Sebagian besar orang bisa jadi tidak sadar, jika kepalanya sedang mengembangkan pola pikir tidak rasional. Padahal, pola pikir yang menyimpang bisa menjadi akar dari citra diri yang rendah, masalah kesehatan mental, trauma, atau kecanduan.
Pikiran-pikiran yang berkelindan dalam otak, pada akhirnya dapat muncul dalam kata-kata dan perbuatan. Bukan hal sepele, karena ia berpotensi besar mengendalikan semua aktivitas manusia baik fisik maupun mental.
Pola pikir yang demikian dikenal juga dengan istilah distorsi kognitif. Ini terjadi ketika seseorang memiliki pola pikir tidak akurat dan cenderung bias secara negatif. Pemikiran yang dikembangkan cenderung berlebihan dan jauh dari kata rasional. Ketika seseorang mengalami gangguan kesehatan mental dan menjalani terapi perilaku kognitif, distorsi inilah yang diidentifikasi sehingga gangguan tersebut bisa disembuhkan.
Baca Juga:Self Love: 4 Cara Sederhana Belajar Mencintai Diri Sendiri7 Ciri Toxic People: Apakah Saya Termasuk?
Apabila dibiarkan, kesalahan ini akan menjadi kebiasaan, mempengaruhi kondisi emosi manusia, serta termanifestasi dalam perilaku.

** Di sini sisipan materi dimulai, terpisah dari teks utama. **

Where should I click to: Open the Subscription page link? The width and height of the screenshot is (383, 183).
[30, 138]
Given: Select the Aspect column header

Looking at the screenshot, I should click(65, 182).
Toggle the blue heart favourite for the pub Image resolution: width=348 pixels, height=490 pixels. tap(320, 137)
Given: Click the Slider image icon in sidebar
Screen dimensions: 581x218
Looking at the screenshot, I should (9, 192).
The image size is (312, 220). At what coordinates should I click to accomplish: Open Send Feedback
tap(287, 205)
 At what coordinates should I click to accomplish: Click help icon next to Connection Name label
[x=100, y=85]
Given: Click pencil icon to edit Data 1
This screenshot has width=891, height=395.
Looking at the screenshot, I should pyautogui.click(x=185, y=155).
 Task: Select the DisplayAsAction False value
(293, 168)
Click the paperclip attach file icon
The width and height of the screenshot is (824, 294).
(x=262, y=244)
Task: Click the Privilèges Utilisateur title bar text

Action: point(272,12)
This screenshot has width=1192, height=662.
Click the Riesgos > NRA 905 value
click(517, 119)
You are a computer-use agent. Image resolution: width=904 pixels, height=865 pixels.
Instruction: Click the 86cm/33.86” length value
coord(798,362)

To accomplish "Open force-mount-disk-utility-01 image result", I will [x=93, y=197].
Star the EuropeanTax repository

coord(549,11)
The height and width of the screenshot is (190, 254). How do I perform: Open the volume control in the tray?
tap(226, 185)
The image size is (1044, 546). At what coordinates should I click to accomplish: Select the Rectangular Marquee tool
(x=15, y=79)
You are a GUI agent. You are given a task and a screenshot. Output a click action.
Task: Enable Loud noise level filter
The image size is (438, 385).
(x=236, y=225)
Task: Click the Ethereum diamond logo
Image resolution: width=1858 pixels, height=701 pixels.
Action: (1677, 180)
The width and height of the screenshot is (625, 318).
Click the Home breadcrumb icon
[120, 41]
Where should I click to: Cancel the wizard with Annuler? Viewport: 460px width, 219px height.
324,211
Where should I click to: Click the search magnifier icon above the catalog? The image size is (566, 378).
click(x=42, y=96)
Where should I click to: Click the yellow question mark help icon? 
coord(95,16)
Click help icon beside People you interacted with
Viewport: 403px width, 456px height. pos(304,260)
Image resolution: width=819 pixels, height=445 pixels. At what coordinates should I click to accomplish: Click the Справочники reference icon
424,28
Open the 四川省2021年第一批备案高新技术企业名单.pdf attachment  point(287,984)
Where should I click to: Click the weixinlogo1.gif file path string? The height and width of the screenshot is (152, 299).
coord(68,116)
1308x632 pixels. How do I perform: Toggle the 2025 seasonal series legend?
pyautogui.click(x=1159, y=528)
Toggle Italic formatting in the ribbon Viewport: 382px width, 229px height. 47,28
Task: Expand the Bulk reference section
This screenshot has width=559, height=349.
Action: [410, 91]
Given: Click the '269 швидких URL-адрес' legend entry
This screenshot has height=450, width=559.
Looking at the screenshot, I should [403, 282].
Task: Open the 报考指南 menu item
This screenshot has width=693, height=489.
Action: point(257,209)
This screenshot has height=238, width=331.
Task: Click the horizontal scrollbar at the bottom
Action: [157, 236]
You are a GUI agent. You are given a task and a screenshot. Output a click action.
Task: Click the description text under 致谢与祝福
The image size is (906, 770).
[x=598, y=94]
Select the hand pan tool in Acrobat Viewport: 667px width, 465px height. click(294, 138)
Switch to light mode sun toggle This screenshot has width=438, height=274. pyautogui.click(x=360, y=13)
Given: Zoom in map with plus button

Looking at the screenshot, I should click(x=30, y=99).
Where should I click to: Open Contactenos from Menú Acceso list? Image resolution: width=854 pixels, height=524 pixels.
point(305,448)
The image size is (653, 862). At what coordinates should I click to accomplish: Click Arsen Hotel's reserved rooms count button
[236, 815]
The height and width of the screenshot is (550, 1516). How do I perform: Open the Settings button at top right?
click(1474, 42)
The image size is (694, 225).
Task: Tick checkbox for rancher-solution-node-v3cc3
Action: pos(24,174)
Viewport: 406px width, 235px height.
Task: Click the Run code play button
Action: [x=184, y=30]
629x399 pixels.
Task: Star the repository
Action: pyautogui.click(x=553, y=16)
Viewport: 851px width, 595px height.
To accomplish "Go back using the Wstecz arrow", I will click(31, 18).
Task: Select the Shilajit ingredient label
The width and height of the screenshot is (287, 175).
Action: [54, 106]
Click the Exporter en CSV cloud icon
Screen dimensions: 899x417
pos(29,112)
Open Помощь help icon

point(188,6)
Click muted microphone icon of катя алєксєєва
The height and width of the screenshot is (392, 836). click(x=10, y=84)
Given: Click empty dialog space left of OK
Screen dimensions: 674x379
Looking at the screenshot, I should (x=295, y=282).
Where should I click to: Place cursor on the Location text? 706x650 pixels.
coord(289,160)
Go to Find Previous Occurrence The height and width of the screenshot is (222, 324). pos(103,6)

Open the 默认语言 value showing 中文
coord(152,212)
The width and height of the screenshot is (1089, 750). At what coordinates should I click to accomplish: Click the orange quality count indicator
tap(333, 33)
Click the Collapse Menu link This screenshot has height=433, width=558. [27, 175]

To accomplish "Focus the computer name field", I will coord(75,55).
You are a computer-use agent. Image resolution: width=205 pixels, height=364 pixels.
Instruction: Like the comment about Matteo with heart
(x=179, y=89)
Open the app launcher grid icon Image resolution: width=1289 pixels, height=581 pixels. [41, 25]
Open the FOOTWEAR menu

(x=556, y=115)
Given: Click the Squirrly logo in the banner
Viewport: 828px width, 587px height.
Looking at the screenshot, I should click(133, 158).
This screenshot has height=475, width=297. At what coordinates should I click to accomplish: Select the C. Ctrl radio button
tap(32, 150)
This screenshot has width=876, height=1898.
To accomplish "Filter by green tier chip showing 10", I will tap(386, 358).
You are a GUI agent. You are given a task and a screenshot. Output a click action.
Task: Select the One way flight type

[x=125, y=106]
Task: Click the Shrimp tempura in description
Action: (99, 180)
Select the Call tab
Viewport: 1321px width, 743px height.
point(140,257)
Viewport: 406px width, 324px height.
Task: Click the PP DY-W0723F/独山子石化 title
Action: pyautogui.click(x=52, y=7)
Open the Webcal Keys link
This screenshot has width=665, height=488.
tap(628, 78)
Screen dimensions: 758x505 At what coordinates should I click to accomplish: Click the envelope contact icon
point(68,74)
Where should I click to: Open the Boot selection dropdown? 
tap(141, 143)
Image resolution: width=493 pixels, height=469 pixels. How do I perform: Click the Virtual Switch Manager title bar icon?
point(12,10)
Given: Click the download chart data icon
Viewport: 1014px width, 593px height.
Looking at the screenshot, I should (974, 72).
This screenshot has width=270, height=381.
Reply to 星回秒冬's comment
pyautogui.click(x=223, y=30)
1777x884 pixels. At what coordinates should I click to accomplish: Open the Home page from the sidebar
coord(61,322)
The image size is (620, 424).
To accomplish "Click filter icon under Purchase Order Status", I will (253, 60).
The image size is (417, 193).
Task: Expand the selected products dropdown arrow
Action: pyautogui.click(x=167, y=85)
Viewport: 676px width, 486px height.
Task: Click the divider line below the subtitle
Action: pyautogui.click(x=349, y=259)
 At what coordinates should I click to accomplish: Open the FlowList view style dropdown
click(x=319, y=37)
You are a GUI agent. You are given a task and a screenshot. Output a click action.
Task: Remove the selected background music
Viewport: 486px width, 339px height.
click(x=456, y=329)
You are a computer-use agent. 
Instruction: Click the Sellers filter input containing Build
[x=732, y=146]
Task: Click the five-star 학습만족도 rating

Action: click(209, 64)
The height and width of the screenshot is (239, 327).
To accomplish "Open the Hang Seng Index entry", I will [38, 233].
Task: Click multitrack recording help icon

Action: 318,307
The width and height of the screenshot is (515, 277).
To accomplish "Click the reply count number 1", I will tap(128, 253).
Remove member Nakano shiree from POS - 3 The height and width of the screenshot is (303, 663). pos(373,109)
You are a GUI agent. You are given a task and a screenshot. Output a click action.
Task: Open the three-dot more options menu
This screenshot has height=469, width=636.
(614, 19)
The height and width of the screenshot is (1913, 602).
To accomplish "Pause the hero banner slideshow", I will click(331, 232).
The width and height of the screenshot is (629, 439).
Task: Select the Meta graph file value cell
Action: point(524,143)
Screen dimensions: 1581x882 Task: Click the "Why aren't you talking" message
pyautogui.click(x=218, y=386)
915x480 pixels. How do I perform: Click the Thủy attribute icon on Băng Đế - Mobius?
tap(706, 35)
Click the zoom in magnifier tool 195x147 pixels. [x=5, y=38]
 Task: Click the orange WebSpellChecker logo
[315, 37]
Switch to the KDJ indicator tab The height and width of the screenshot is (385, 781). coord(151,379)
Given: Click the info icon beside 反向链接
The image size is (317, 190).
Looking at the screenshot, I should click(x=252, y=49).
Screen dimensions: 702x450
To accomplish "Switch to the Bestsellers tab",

Namun, jalan keluar tetap tersedia, yakni dengan mengidentifikasi pikiran yang tidak wajar kemudian mengubahnya ke arah yang lebih baik.
Berikut merupakan tanda bahwa seseorang memiliki pola pikir tidak rasional.
Black and White Thinking
Orang dengan mindset ini percaya pada pola “semua atau tidak sama sekali”. Distorsi kognitif ini membuat orang berpikir hanya di dua titik ekstrem. Mereka tidak percaya pada keabu-abuan.
Orang-orang pasti baik atau jahat. Hidup akan berjalan lancar atau buruk. Peristiwa yang terjadi menyenangkan atau menyedihkan. Jika tidak mendapatkan nilai A, berarti mereka bodoh. Itulah yang menempel dalam kepala mereka.
Pemikiran ini membuat orang kesulitan untuk melihat sesuatu dari sisi yang baik dan sering merasa bahwa sesuatu tidak dapat diperbaiki.
Jumping to Conclusion
Kesimpulan selalu terbentuk bahkan meski belum ada bukti kuat yang mendukung. Orang berpikir mereka tahu segalanya dan tidak membutuhkan validasi untuk pengetahuannya itu. Akibatnya, jika mendapat kritik atau penolakan, mereka hanya berfokus bahwa orang tersebut tidak menyukai mereka, bukan esensi dari kritik yang diberikan.